Neider Moreira (PPS) elogiou a dinâmica do debate,
que trouxe informações detalhadas à consideração dos deputados.
"Para mim, não resta dúvida de que estamos diante de um problema de
saúde pública, e que a não regulamentação pelo Ministério da Saúde
representa uma lacuna imperdoável. Se a adoção da densidade mais
baixa trouxer aumento de custo para as operadoras, problema delas. O
Brasil deve adotá-la imediatamente", propôs o deputado.
Comissão de Saúde deve preparar
substitutivo
Carlos Pimenta (PDT) criticou a proliferação das
operadoras e das bandas de telefonia celular, cuja competição as faz
colocar antenas próximas umas das outras, cada uma emitindo uma
carga de radiação. "As repercussões não são apenas na saúde do
usuário, mas também no bolso do consumidor", disse ele, conduzindo a
discussão para os aspectos lesivos dos contratos de telefonia
celular. Pimenta propõe que seja exigido às operadoras assegurar,
por escrito, que a telefonia celular não acarreta danos à saúde
humana. "Assim, se o usuário no futuro tiver problemas, estará
documentado para recorrer à Justiça", explicou.

▸ Dados fornecidos

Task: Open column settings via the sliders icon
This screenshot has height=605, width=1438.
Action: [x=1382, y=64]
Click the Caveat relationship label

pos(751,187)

▸ Lista de atividades
1. No texto sobre telefonia celular, reescreva o trecho que vai de "Neider Moreira (PPS)" até "propôs o deputado.", inclusive, trocando "Ministério da Saúde" por "Ministério das Comunicações".
2. De acordo com o texto sobre telefonia celular, o que Carlos Pimenta propõe que as operadoras assegurem por escrito?
3. Dê prosseguimento ao texto sobre telefonia celular a partir do ponto em que ele termina.

▸ Resultados das atividades
1.
Neider Moreira (PPS) elogiou a dinâmica do debate,
que trouxe informações detalhadas à consideração dos deputados.
"Para mim, não resta dúvida de que estamos diante de um problema de
saúde pública, e que a não regulamentação pelo Ministério das Comunicações
representa uma lacuna imperdoável. Se a adoção da densidade mais
baixa trouxer aumento de custo para as operadoras, problema delas. O
Brasil deve adotá-la imediatamente", propôs o deputado.

2. Que a telefonia celular não acarreta danos à saúde humana.

3.
Considerando que os especialistas não consideram
relevante a distância das antenas, mas sim a densidade da potência
que emitem, o presidente da Comissão de Saúde, deputado Ricardo
Duarte (PT), propôs a elaboração de um substitutivo ao projeto de
lei 158, atualizando-o conforme as novas revelações. Três
requerimentos, a serem enviados à Comissão de Saúde da Câmara
Federal e ao Ministério da Saúde, de autoria dos deputados Neider
Moreira e Ricardo Duarte, serão apresentados na próxima reunião da
Comissão de Saúde.
Presenças - Deputados
Ricardo Duarte (PT), presidente; Fahim Sawan (PSDB), vice; Carlos
Pimenta (PDT); Neider Moreira (PPS); Biel Rocha (PT); Alberto Bejani
(PTB) e Rogério Correia (PT).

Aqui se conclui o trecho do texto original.